Chapter 7
Knox follows Dimitri through the streets of the Old City and tries to hold himself together.
It’s harder than it should be. He’s been a Templar for half of his life.
He’s weathered worse than a split lip and a demon’s hand on his throat.
He’s been stabbed, burned, broken, thrown through walls.
He’s spent nights in infirmaries putting himself back together with nothing but discipline and prayer.
He knows pain. He knows how to compartmentalize it, how to fold it up and tuck it away and keep moving.
But this is different. This isn’t just his pain.
Dimitri’s rage burns through the bond, constant and consuming, radiating outward from that dark place beneath Dimitri’s sternum and pouring into Knox’s chest. Knox can feel it layered on top of his own emotions, tangled up in them, and the combination is dizzying.
His own confusion. Dimitri’s fury. His own aching, complicated relief that Dimitri is alive.
And something else on Dimitri’s side of the connection, something the demon keeps pulling back every time Knox gets close to understanding it, a shape in the dark that retreats when he turns toward it.
His face hurts. The split lip throbs with every heartbeat and he can taste copper on his tongue.
His arms ache where the holy fire caught him, a deep pulsing heat beneath the blistered skin that is getting harder to ignore.

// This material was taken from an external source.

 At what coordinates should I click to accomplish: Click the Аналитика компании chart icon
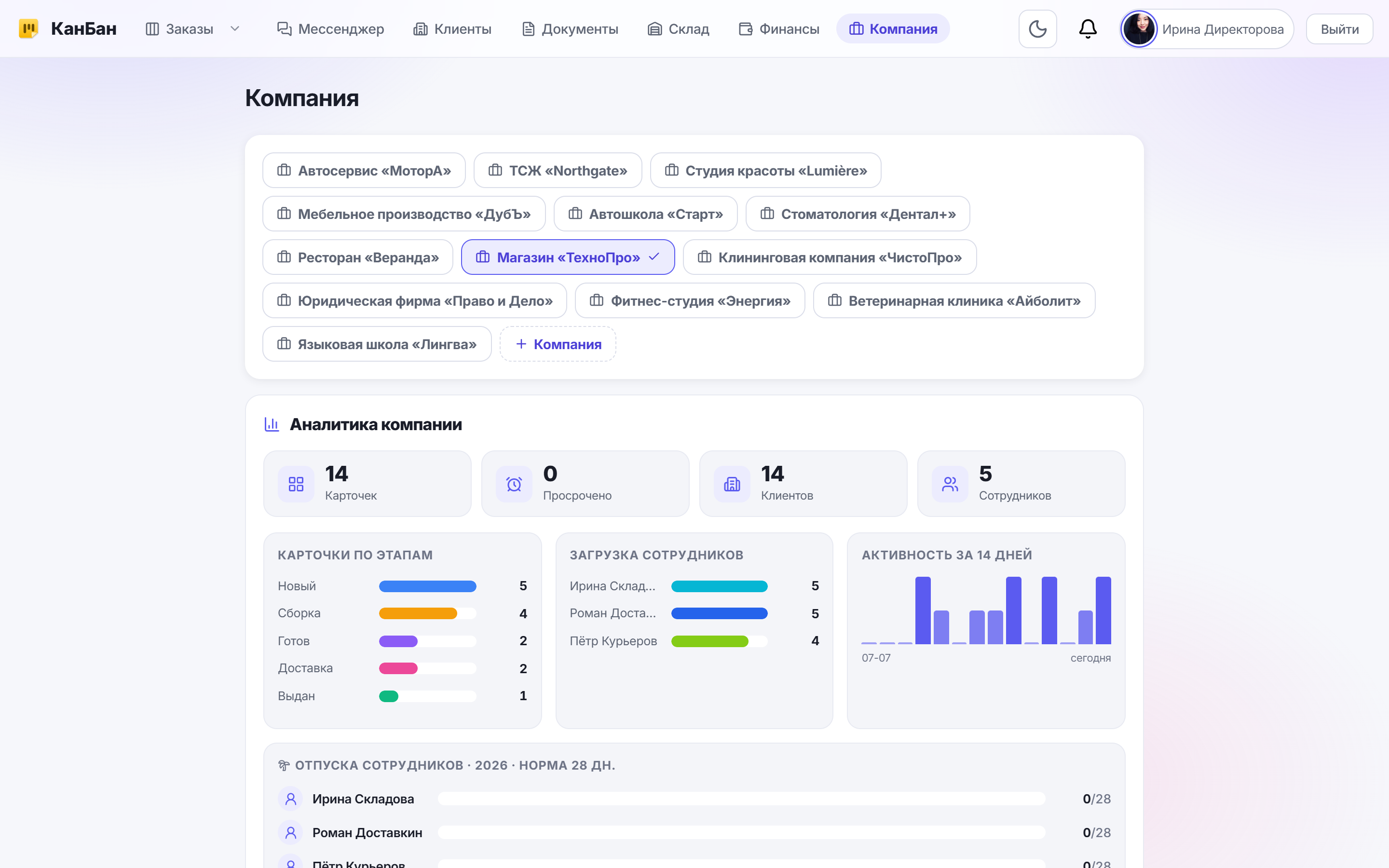pos(272,424)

His heart aches in a way that has to do with the fact that he pulled a demon out of a fire and got punched in the mouth for his trouble and still doesn’t regret it.

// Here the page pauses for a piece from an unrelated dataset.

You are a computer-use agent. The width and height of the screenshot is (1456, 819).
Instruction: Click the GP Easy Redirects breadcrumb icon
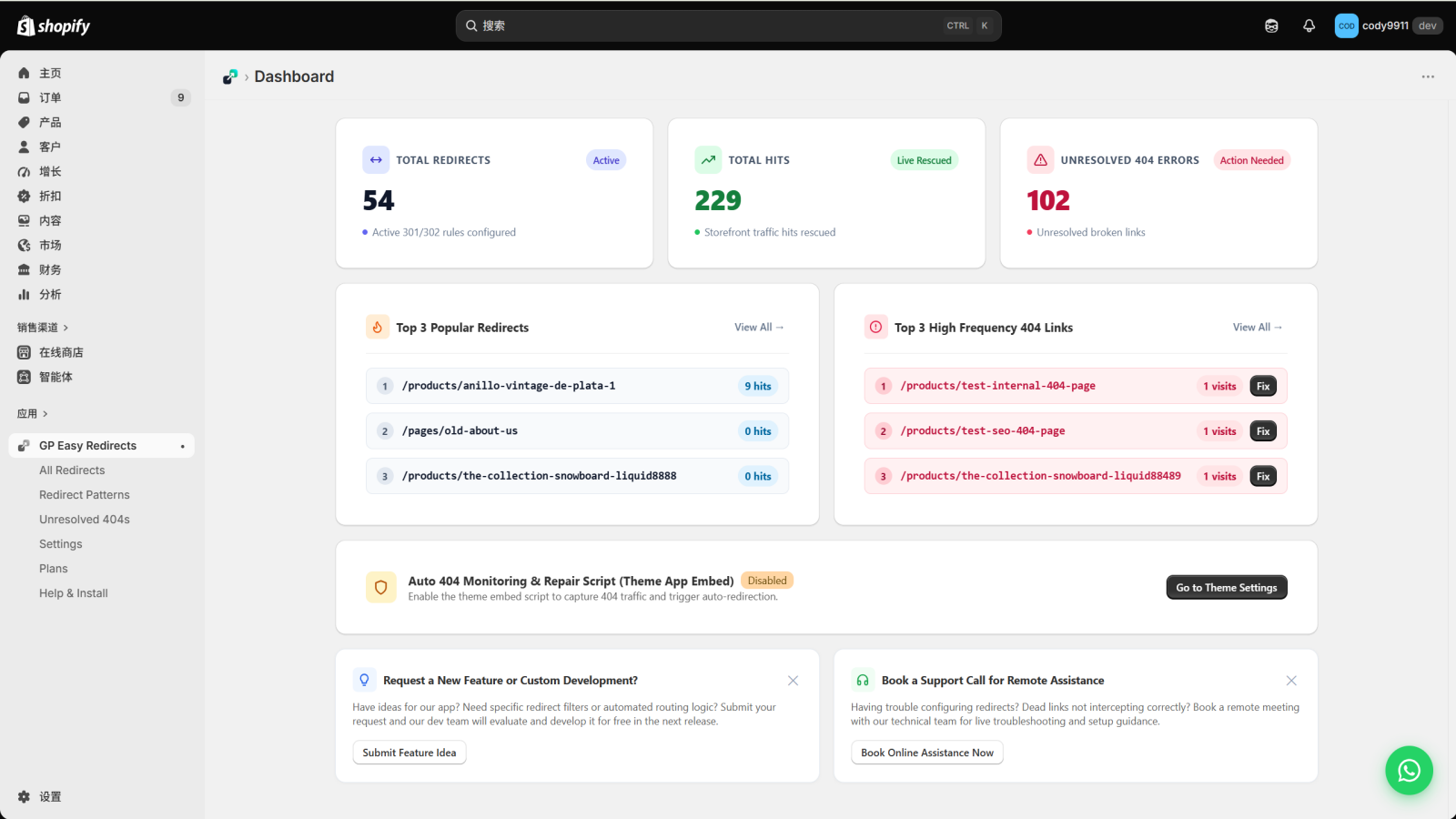coord(230,77)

He tries not to think about the wall outside the witch's shop. He fails.
Dimitri pressing him against the bricks.
Dimitri’s hand around his throat, the span of those burned fingers, the heat of his palm against Knox’s pulse point.
The way Dimitri had loomed over him, teeth bared, shadows writhing at his back, every inch the monster Knox was trained to destroy.
He’d blazed fury and threats and promised violence, and yet hadn't hurt him beyond the split lip.
Which, if Knox thinks about long enough, he thinks Dimitri might feel bad about in spite of himself.
Knox noticed, of course. In years of fighting demons, he’s had a lot of hands around his throat.
He knows the difference between a grip that means to kill and a grip that means something else.
Dimitri’s fingers had been firm but careful.
Holding, not crushing. A boundary, not a weapon.
Knox doesn’t know what to do with that information except carry it in silence and try not to let it change anything.
It’s already changing things.
He watches Dimitri’s back as they walk. The broad shoulders, the burned skin visible through the charred remains of his shirt, the way he moves as if the pain hasn’t touched him even though Knox can feel through the bond that it absolutely has.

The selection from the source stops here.